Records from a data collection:
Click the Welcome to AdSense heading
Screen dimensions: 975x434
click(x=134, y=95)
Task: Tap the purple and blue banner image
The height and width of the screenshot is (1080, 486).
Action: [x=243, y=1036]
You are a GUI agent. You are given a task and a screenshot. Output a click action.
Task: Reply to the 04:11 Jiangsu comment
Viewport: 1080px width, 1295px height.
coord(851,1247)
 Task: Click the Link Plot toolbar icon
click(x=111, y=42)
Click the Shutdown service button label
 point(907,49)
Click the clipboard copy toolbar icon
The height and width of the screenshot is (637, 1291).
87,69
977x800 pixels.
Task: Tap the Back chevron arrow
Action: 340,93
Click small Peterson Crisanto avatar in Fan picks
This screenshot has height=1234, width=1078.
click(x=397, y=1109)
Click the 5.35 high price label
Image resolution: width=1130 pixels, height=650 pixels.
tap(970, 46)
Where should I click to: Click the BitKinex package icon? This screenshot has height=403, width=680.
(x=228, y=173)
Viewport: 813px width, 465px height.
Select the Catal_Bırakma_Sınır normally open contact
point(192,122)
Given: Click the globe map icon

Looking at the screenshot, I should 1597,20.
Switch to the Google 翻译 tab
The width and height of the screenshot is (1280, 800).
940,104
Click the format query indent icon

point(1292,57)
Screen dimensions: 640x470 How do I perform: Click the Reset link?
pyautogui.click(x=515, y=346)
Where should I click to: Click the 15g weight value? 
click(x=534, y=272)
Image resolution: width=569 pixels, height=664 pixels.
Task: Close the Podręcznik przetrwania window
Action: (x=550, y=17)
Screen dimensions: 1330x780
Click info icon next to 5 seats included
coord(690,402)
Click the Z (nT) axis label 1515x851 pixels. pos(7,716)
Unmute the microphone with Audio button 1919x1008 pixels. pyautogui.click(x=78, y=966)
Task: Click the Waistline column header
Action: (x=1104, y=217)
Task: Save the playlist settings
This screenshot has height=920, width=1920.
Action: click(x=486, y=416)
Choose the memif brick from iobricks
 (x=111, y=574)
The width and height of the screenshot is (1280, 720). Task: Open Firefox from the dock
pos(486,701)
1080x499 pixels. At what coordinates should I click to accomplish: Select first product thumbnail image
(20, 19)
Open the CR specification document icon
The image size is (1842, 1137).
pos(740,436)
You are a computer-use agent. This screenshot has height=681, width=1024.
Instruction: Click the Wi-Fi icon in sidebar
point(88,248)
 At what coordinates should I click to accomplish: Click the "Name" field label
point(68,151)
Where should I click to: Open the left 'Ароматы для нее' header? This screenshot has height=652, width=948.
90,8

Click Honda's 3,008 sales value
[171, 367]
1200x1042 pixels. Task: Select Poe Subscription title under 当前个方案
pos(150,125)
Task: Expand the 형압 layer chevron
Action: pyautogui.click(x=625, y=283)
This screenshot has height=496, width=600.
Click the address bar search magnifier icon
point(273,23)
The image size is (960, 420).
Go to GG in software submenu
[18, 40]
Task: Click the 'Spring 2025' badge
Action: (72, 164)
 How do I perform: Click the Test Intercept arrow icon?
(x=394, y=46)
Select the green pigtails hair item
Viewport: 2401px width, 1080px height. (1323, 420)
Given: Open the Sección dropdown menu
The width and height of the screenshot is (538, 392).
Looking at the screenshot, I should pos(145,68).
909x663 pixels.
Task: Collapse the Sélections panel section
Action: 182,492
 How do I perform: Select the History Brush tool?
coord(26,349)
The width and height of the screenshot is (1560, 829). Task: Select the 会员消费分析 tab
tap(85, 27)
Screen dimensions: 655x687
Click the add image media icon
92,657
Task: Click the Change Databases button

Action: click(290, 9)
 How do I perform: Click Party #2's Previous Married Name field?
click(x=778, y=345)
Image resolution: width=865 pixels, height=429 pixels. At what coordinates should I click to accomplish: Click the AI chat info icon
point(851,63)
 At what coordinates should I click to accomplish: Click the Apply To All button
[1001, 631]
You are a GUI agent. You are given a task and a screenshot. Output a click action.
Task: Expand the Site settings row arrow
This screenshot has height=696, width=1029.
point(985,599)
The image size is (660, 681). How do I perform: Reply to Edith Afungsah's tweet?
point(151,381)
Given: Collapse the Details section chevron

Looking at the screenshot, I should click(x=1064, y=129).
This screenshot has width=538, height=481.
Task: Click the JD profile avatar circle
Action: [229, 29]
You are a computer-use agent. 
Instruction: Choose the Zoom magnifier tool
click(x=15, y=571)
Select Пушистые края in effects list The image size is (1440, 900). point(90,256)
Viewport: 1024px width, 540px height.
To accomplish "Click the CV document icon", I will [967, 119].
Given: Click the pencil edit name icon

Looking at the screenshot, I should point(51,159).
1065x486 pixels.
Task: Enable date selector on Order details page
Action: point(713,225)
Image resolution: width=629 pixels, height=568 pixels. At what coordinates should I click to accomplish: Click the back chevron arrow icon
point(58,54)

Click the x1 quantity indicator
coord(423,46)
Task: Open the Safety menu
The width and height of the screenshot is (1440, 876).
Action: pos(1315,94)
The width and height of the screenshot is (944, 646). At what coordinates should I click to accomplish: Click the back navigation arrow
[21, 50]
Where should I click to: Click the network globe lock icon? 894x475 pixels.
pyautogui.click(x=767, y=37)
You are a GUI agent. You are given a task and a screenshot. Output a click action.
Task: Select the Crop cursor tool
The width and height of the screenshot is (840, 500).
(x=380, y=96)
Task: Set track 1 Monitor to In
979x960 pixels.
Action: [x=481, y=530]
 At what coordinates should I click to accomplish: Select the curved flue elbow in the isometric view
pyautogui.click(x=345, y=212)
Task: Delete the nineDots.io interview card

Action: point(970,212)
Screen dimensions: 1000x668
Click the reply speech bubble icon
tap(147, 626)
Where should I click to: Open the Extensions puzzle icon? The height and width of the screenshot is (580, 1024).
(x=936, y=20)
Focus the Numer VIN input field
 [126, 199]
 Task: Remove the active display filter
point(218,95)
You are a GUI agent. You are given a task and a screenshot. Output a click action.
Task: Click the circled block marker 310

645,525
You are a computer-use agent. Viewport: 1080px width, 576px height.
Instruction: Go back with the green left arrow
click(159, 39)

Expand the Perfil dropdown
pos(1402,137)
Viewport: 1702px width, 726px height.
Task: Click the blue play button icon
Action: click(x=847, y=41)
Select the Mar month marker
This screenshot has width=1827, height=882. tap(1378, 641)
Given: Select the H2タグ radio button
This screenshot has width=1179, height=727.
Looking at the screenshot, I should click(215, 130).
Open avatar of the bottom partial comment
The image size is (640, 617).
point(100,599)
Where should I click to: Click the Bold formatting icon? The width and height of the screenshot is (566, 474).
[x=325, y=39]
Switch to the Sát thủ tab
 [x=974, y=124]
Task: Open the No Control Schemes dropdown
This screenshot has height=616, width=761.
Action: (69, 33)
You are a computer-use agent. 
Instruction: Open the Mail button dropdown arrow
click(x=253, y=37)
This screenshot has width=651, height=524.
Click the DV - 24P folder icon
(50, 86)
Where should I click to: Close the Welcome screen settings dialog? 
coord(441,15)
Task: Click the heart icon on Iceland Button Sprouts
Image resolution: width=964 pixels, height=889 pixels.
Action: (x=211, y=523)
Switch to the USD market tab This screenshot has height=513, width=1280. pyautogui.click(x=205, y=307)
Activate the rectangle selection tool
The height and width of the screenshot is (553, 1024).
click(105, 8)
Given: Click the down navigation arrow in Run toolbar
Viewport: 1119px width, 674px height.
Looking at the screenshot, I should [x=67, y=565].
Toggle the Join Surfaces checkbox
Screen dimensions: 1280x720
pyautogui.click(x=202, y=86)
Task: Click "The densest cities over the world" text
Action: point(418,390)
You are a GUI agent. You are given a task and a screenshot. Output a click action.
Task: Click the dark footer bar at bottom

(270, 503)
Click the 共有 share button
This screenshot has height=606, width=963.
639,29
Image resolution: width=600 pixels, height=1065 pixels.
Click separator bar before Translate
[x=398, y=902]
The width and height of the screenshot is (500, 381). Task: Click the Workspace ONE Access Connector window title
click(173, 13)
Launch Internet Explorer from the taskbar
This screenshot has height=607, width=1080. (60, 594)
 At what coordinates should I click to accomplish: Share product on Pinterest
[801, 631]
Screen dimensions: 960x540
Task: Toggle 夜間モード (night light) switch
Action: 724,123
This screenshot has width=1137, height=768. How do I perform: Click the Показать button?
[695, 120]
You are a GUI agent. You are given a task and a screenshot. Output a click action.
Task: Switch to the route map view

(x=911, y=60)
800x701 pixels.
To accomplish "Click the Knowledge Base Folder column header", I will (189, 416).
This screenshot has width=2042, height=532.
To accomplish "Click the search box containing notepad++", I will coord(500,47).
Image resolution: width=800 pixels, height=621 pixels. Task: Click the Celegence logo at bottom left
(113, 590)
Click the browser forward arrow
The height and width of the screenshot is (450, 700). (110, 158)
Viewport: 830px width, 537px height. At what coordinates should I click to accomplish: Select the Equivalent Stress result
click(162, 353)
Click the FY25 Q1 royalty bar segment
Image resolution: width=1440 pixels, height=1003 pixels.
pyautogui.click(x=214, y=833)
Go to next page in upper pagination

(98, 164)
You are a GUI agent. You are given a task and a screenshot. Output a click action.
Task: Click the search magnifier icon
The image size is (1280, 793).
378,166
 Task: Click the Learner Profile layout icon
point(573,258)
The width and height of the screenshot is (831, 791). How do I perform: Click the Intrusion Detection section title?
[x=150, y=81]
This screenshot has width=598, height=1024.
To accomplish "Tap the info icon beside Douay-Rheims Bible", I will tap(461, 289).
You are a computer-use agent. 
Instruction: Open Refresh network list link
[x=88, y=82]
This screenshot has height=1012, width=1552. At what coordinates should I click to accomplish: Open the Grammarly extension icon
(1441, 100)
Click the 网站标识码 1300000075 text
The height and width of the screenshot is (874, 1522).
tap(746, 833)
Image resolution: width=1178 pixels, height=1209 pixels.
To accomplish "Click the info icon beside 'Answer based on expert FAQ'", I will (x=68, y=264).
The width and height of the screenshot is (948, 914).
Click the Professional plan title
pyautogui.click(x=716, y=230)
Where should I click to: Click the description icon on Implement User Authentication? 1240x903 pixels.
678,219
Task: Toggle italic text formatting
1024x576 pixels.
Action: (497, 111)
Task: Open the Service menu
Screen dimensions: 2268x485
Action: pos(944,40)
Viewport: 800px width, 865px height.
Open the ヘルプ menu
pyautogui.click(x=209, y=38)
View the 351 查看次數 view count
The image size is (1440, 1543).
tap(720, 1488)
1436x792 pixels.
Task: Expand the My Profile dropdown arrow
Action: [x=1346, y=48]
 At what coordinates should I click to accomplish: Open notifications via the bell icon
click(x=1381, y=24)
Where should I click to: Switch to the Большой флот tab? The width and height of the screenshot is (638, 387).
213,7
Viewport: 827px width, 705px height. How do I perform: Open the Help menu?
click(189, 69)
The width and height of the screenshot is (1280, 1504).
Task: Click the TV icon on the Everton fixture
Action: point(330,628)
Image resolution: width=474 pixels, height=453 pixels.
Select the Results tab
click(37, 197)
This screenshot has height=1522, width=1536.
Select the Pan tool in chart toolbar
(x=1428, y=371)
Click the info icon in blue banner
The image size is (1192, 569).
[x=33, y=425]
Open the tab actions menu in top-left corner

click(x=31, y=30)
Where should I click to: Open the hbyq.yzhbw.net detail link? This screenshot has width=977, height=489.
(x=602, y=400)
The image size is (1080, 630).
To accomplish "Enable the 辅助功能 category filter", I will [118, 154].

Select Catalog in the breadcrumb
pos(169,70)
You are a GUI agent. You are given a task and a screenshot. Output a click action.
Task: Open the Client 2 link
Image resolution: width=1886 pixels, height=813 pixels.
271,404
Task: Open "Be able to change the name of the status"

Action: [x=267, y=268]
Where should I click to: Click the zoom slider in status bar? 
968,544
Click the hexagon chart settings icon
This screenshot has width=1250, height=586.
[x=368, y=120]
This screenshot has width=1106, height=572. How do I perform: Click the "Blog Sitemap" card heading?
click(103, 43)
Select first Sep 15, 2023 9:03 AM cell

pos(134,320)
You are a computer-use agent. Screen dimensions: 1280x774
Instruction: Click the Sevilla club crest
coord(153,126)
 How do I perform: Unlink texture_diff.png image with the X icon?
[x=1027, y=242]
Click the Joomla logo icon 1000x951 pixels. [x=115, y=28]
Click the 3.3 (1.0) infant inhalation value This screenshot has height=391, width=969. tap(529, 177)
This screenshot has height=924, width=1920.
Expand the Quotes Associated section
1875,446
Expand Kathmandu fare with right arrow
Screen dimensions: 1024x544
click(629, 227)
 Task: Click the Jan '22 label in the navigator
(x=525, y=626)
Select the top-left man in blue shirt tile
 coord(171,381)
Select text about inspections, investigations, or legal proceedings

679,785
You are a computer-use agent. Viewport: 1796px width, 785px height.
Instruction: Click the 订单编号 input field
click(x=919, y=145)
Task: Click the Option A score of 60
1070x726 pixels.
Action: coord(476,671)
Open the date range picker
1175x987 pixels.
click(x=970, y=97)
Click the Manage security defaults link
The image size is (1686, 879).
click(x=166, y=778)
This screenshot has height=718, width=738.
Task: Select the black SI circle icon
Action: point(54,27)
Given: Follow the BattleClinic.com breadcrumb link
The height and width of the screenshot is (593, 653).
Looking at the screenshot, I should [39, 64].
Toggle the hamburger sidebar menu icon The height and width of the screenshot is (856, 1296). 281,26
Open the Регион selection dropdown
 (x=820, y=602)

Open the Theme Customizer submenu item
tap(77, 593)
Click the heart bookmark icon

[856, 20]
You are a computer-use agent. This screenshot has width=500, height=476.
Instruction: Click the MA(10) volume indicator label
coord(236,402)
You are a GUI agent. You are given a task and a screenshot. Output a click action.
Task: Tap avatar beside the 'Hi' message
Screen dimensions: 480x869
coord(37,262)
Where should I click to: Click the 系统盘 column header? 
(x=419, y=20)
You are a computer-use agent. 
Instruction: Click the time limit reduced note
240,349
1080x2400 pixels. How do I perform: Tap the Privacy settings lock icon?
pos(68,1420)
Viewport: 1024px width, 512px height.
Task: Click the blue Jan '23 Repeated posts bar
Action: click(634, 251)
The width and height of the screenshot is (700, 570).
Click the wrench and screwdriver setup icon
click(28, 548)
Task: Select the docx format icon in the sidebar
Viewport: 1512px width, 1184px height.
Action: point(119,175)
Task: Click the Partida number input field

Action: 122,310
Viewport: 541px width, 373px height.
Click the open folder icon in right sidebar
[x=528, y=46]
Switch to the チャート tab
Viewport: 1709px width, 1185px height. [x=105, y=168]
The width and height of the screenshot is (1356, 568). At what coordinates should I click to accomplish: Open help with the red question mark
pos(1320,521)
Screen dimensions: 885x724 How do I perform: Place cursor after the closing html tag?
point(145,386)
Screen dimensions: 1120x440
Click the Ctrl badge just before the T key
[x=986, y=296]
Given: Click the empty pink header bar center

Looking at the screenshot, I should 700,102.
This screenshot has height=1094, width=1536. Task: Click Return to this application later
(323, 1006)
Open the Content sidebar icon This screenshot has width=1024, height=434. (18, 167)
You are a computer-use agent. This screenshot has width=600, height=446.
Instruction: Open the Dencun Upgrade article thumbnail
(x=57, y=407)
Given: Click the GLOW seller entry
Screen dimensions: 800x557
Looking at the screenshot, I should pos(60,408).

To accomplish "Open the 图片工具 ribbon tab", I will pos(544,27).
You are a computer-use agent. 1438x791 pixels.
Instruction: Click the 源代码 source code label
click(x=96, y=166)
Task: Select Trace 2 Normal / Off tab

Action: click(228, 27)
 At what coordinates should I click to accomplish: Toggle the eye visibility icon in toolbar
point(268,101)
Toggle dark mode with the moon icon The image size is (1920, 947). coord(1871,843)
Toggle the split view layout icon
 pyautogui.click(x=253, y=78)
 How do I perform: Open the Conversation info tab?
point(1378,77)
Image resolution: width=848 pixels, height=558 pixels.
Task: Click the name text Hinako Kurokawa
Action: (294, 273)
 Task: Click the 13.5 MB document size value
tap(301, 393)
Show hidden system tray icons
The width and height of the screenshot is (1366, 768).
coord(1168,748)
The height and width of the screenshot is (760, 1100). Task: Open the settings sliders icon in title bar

**GOAL OF THE EXERCISE**
Each line above that holds the string "will" should be copied and shown.

**REPLY TO THE EXERCISE**
To accomplish "Click the CV document icon", I will [967, 119].
To accomplish "Click the Knowledge Base Folder column header", I will (189, 416).
To accomplish "Click the search box containing notepad++", I will coord(500,47).
To accomplish "Tap the info icon beside Douay-Rheims Bible", I will tap(461, 289).
To accomplish "Click the info icon beside 'Answer based on expert FAQ'", I will (x=68, y=264).
To accomplish "Enable the 辅助功能 category filter", I will [118, 154].
To accomplish "Open the 图片工具 ribbon tab", I will pos(544,27).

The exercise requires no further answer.